Western Australian iron ore

The central and eastern Pilbara region of Western Australia is renowned for its abundance of economically extractable, bedded iron ore deposits between the townships of Newman and Port Hedland. BHP Limited currently operates over 50 individual open cut mines across six mining hubs: Whaleback, Eastern Ridge, Jimblebar, Yandi, Mining Area C and South Flank (Fig. 1). Due to the broad regional expanse of the operations, a very high extraction rate is achieved despite vertical development rates remaining relatively low (typically 1–3 benches or 10 to 30 m per year in an individual iron ore pit). Final pit depths generally range from less than 100 to 450 m.

Fig. 1. Location of BHP Limited Western Australian iron ore operations.

Iron ore deposits in the Pilbara region occur within banded iron formations of the Hamersley Group which comprises Archaean to Proterozoic marine sedimentary and volcanic rocks [14]. Geological structures play a key role in the location, geometry and preservation of high grade iron ore bodies. The structural evolution of the Hamersley Province is considered to be well understood and is documented by Dalstra [15]. In general terms, it comprises normal faulting and thick-skinned tectonics in the west and more intense folding, minor thrust faulting and possible thin-skinned tectonics on the east. Some deposits such as Whaleback are very complex with several phases of deformation, resulting in an overturned stratigraphic sequence. The stratigraphic units of economic interest consist of banded iron formation (BIF) with interbedded carbonates and shales. BIF can vary in thickness due to differing amounts of carbonate dissolution and silica replacement during iron ore enrichment formation [16] and typically contain thick interbedded shale bands, some of which make excellent stratigraphic marker horizons in the mining areas as they are remarkably persistent across hundreds of kilometers throughout the Hamersley Province.

The bedded iron ore deposits are hosted in highly anisotropic rock masses.
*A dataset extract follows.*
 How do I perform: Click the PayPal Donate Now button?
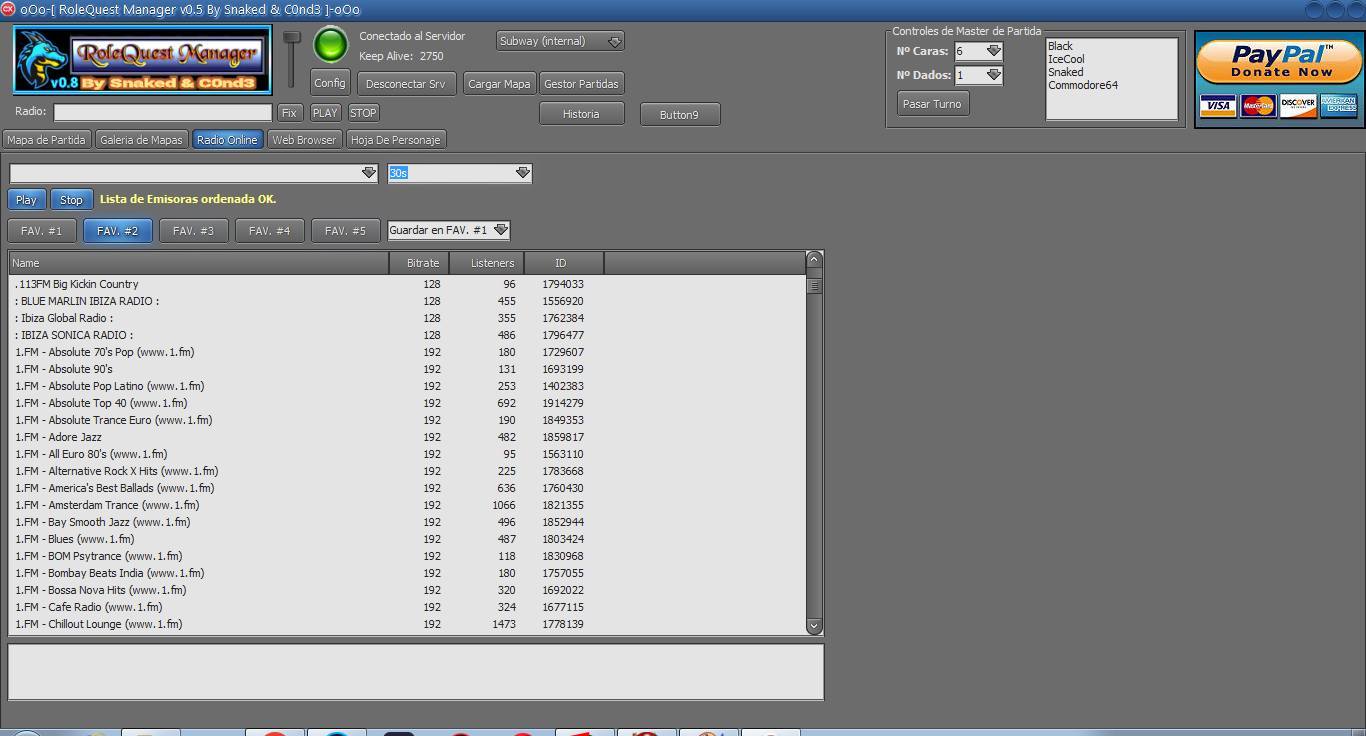point(1279,62)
Anisotropy, as defined in engineering geology, refers to a rock whose engineering properties (such as strength and permeability) vary with direction. Anisotropy is very common and present everywhere. Isotropy is rare [17]. Anisotropy is produced as a consequence of the geological history of the rock or rock mass, and generally has its origins in the varying mineralogical composition of different layers and/or a preferred orientation of mineral grains. Distinctive bedding planes are produced in sedimentary rocks due to depositional cycles as is the case in iron ore. Two distinct scales of anisotropy are prevalent (Fig. 2): (1) bedding scale–between individual bedding planes (e.g. BIF-BIF or shale-shale bedding planes), and (2) banding scale–between known specific bands within stratigraphic layers (e.g. shale band NS2 and the bands of BIF either side in the Newman Member).
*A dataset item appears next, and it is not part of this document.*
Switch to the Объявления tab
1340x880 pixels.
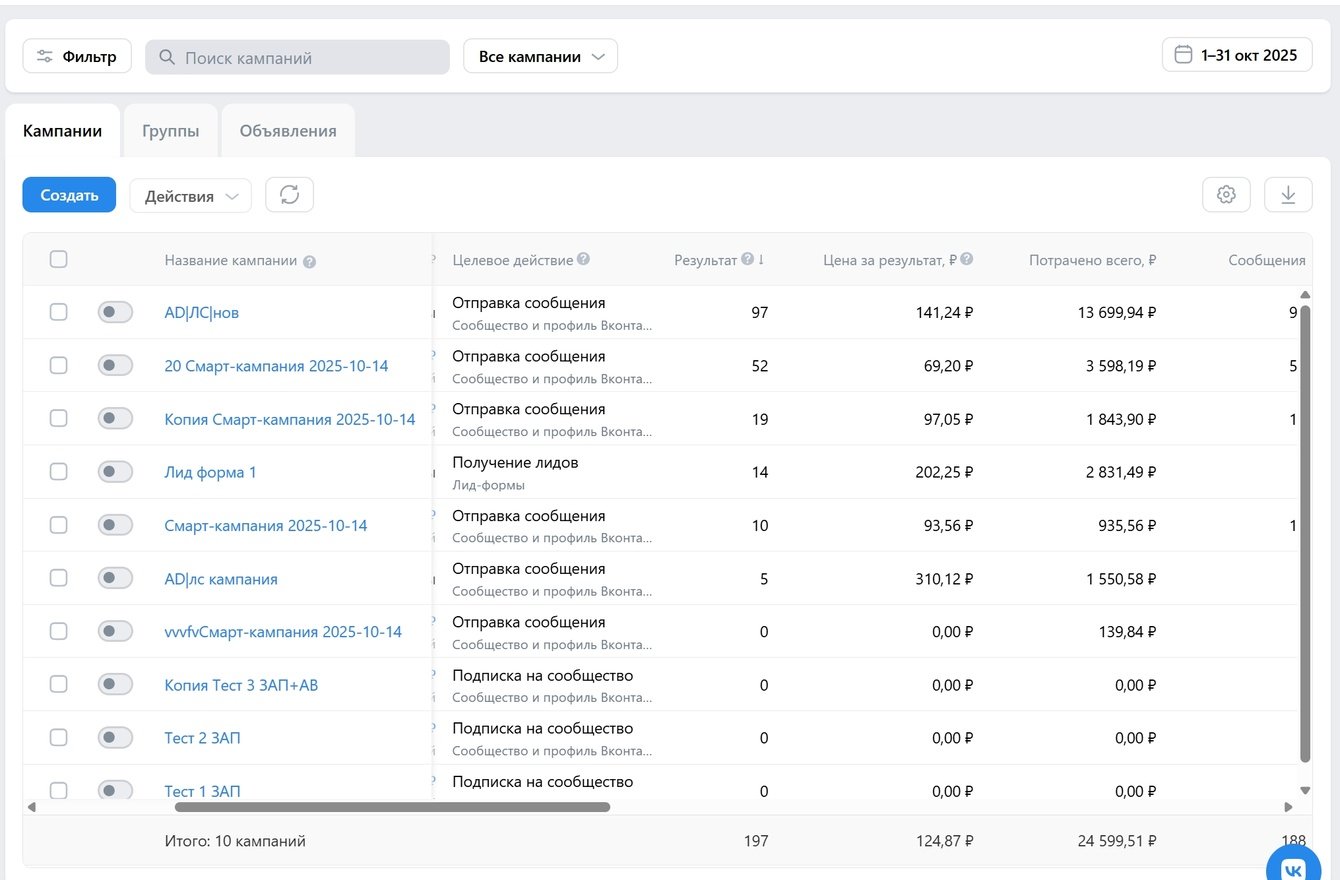point(288,131)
Fig. 2. Scales of anisotropy in Western Australian iron ore deposits.

Planar sliding along adversely oriented and low strength shale bands is the most common mode of slope instability from bench to overall slope scale in mining operations and also within natural slopes of the Pilbara region [18], [19], [20], [21], [22], [23]. The slope failure from the BHP mine discussed in this paper is a classic example of multi-bench planar sliding in the Hamersley Group (Fig. 3). The failure itself was “controlled” by means of a catchment bund such that no personnel or equipment were exposed to the hazard as shown in Fig. 4, Fig. 6, Fig. 7, Fig. 8.

Fig. 3. Aerial reconnaissance of planar sliding failure mechanism at BHP mine.
Fig. 4. Geological cross-section through failure.
Fig. 5. Pit slope with undercut bedding planes near convex slope profile in July 2019–pit floor 500 RL.
Fig. 6. Pit slope with initial 8 m high failure contained within a rock fall catchment bund on 26 October 2019–pit floor 492 RL.
Fig. 7. Pit slope failure propagation to 15 m high contained within a larger failure catchment bund on 26 November 2019–pit floor 488 RL.
Fig. 8. South wall failure propagation to 24 m high on 27 November 2019–pit floor 488 RL.

Rock mass and bedding shear strengths are typically well understood in the Pilbara region as relatively limited variation exists across individual deposits that are situated within the same stratigraphic unit [9]. Intact rock and rock mass shear strength, particularly in BIF-dominated stratigraphic units, may vary quite significantly with weathering, and to a lesser extent, alteration. There is no significant difference between the shear strength of bedding planes of shale and BIF units across the Pilbara [24], [25]. The shear strength of shale bedding planes is also generally independent of weathering grade [26]. Failure back-analyses, site specific drilling and laboratory testing provide a means of assessing variation in shear strengths and material density. Slope stability analyses are undertaken considering the effects of anisotropy [9]: (1) bedding scale anisotropy can and should be modelled using directional shear strength models in 2D or 3D; and (2) banding scale anisotropy is best modelled using discrete weak bands in both 2D and 3D models rather than with directional shear strength models.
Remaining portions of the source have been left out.